Jesus turned and said to Peter, “Get behind me, Satan! You are a stumbling block to me; for you are setting your mind not on divine things but on human things.”Matthew 16:23
Before I dive into this coming Sunday’s sermon, I wanted to offer one more note on last Sunday’s gospel reading (Matthew 16:21-28), something that I was not able to address in my sermon, but which is very important to me. And it has to do with the famous rebuke that Jesus gave to Peter: “Get behind me, Satan!”

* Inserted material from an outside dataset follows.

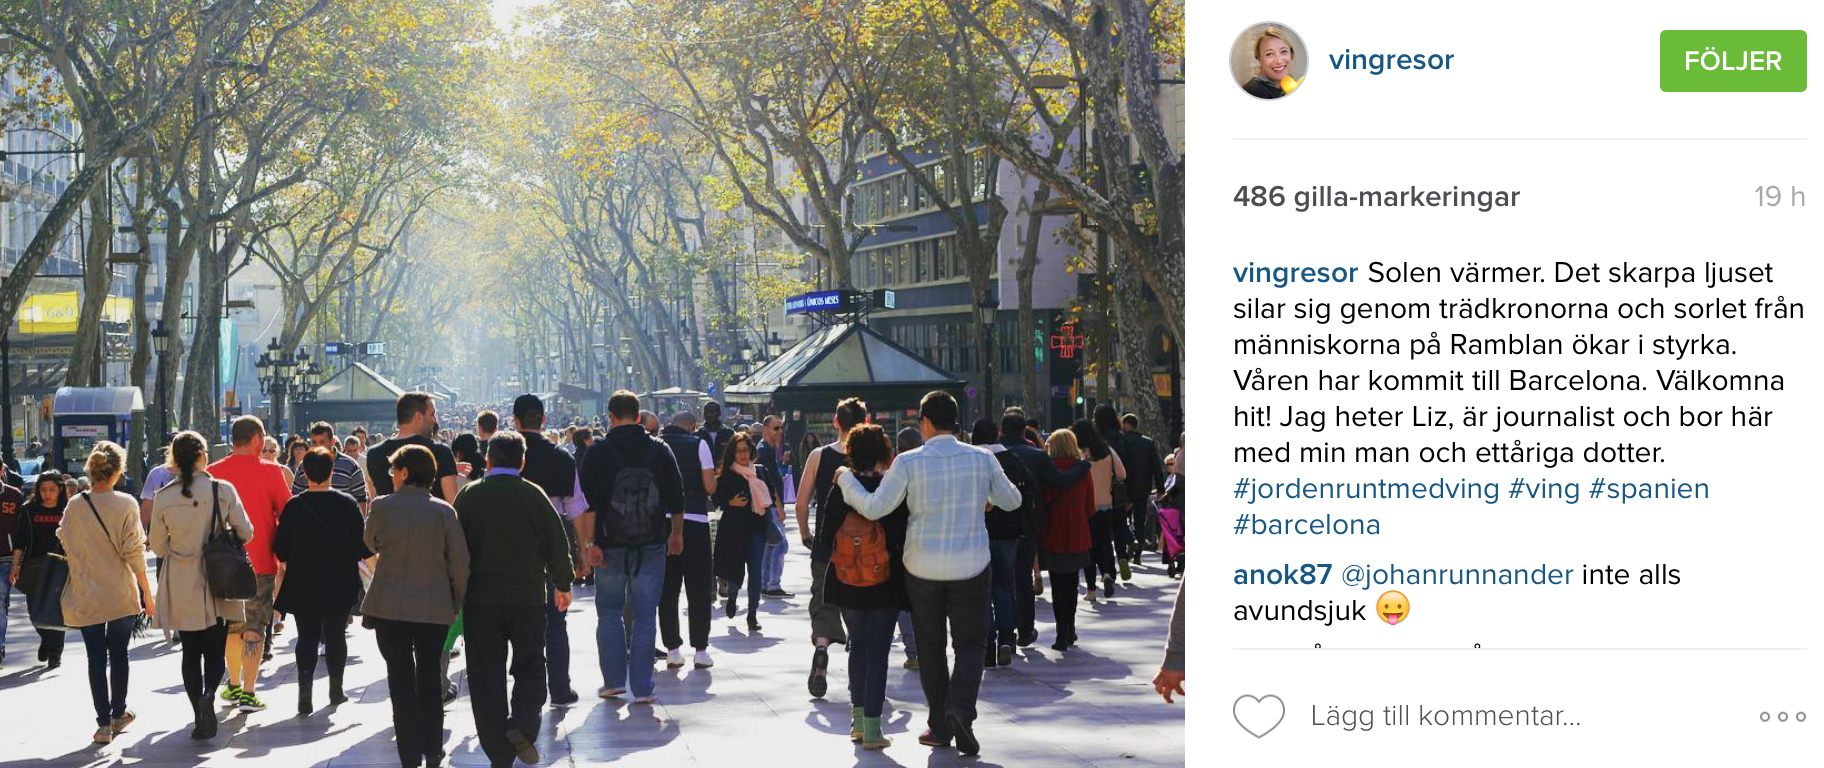Open the vingresor profile picture
The image size is (1824, 768).
[x=1269, y=61]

When we hear that harsh rebuke from Jesus, we often think of Peter being called Satan (because he is tempting Jesus to abandon his mission, just as Satan did), but the more interesting part of this, to me, is the first part: “Get behind me.” In Greek, this is “hupage opiso mou.” Most of the time, the Greek phrase “opiso mou” is translated “Follow me.” In fact, in the very next verse, Jesus says (in the NRSV), “If any want to become my followers, let them deny themselves and take up their cross and follow me.” In the Greek, Jesus is saying, “If any want to opiso mou, let them deny themselves and take up their cross and akoloutheito me.” (akoloutheito, where we get the word “acolyte,” also means to follow).
When Jesus rebukes Satan in the wilderness, he says: “Away with you (hupage), Satan!” Do you see the difference? Jesus is not commanding Peter to go away, as he does with Satan, but instead is telling Peter to get back to following him, which can only be done by getting behind him. Jesus does not ask Peter to go away, but to get behind him. And the difference between these could not be more significant.
Again and again, Jesus tells Peter (and us) to follow him. In fact, he does this very thing in his last conversation with Peter, recorded in John 21. After Jesus has been raised from the dead, he has a conversation with Peter on the shore of the Sea of Galilee. Remember that one? When Jesus asks Peter three times, “Simon son of John, do you love me?” At the end of that conversation, Jesus says to Peter one more time, “Follow me.”
I suspect that we all need constant reminders to follow Jesus, to get behind him, and to trust that where he is leading us is for our good. Even when we face challenges in life – especially then? – we need to remind ourselves to get behind Jesus again, and to trust him. “Trust in the Lord with all your heart,” as Proverbs 3:5 reminds us, “and do not rely on your own insight.” Why would we ever think that we are smarter than the Lord? But isn’t that the mistake that Peter made? It is one that we are all tempted to make. And when we do, we could do worse than to remember this rebuke from Jesus to Peter, and apply it to ourselves. It is a rebuke that does not command us to go away, but to return to the place where we are most safe in all the world, behind our Savior. Trust him. Follow him. Stay behind him. There is no better place to be, in heaven or on earth, than behind Jesus.